• ABOUT THIS TASK
Print only the lines from the one with "Given: Click the batchInsert breadcrumb" through the end of the data, exactly, and please omit pictures.

[Stored records]

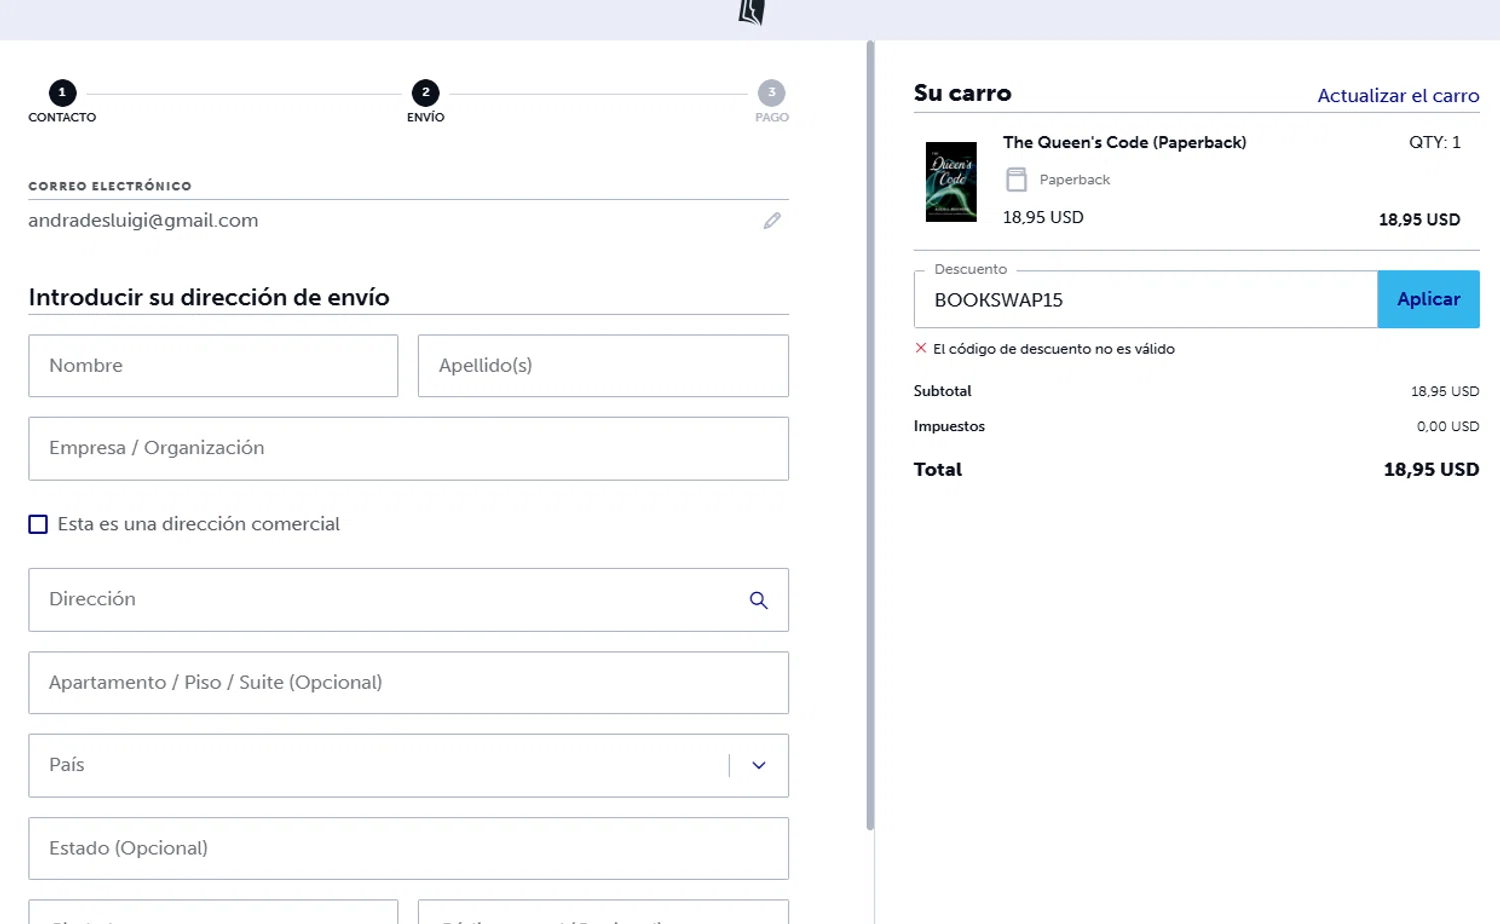The height and width of the screenshot is (924, 1500).
Task: Click the red invalid-code X icon
Action: 921,349
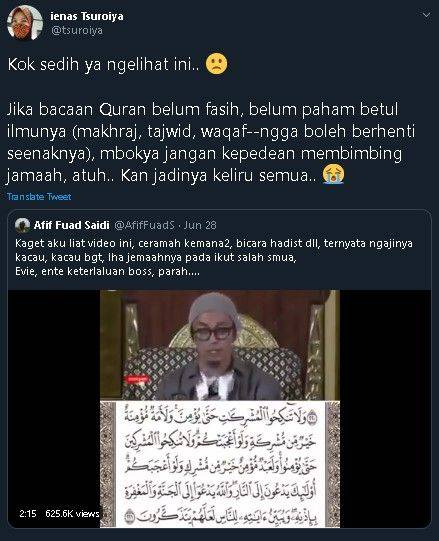Screen dimensions: 439x541
Task: Click the Afif Fuad Saidi name
Action: click(x=71, y=225)
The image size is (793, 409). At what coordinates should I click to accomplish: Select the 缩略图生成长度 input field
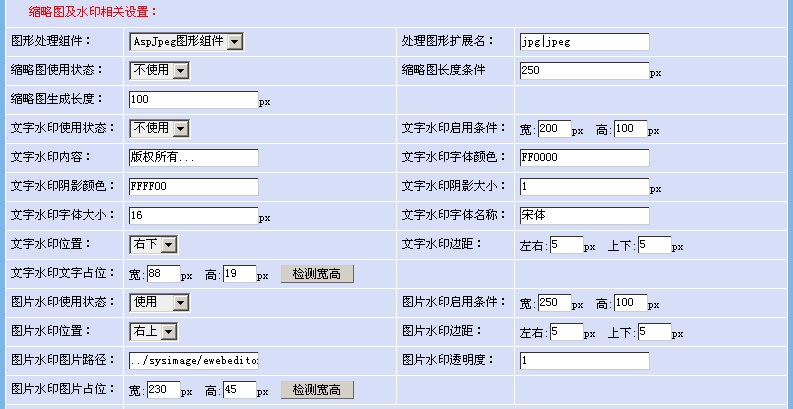pos(194,100)
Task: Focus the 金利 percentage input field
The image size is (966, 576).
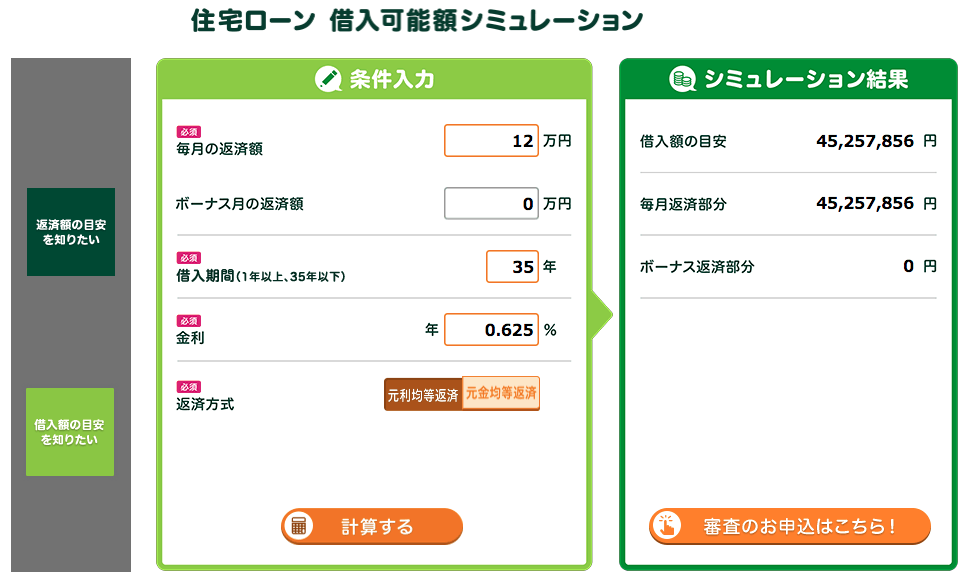Action: tap(491, 330)
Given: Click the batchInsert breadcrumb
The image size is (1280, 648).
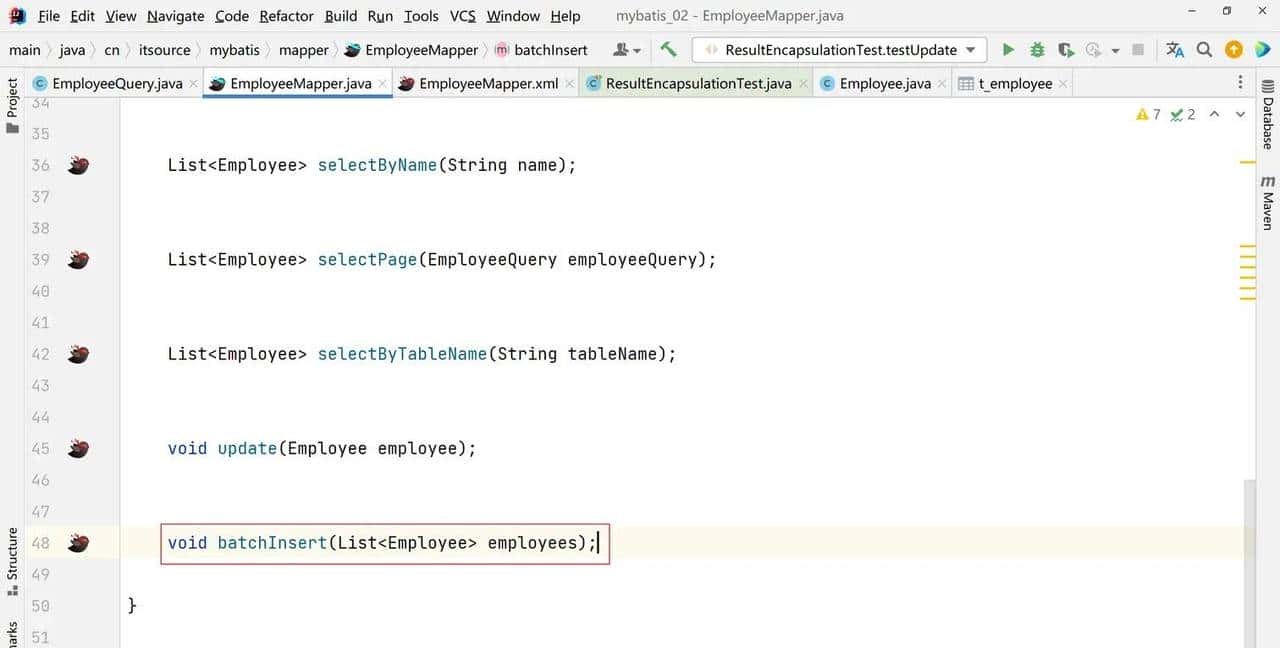Looking at the screenshot, I should pos(550,50).
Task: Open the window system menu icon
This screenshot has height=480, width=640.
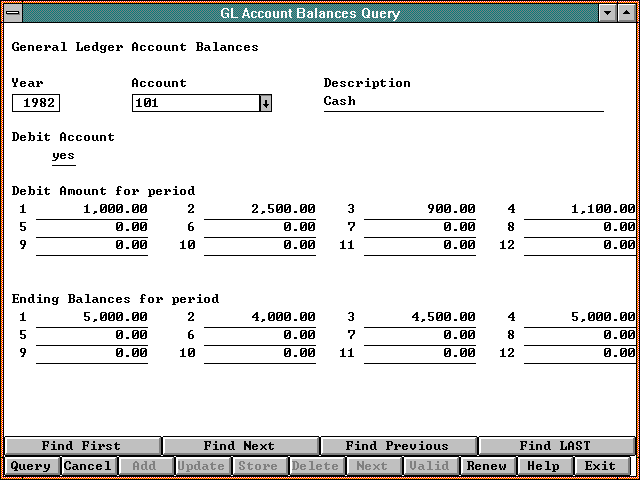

• EXERCISE RESPONSE
Given: Click the batchInsert breadcrumb
The image size is (1280, 648).
Looking at the screenshot, I should pos(550,50).
Task: Open the window system menu icon
This screenshot has height=480, width=640.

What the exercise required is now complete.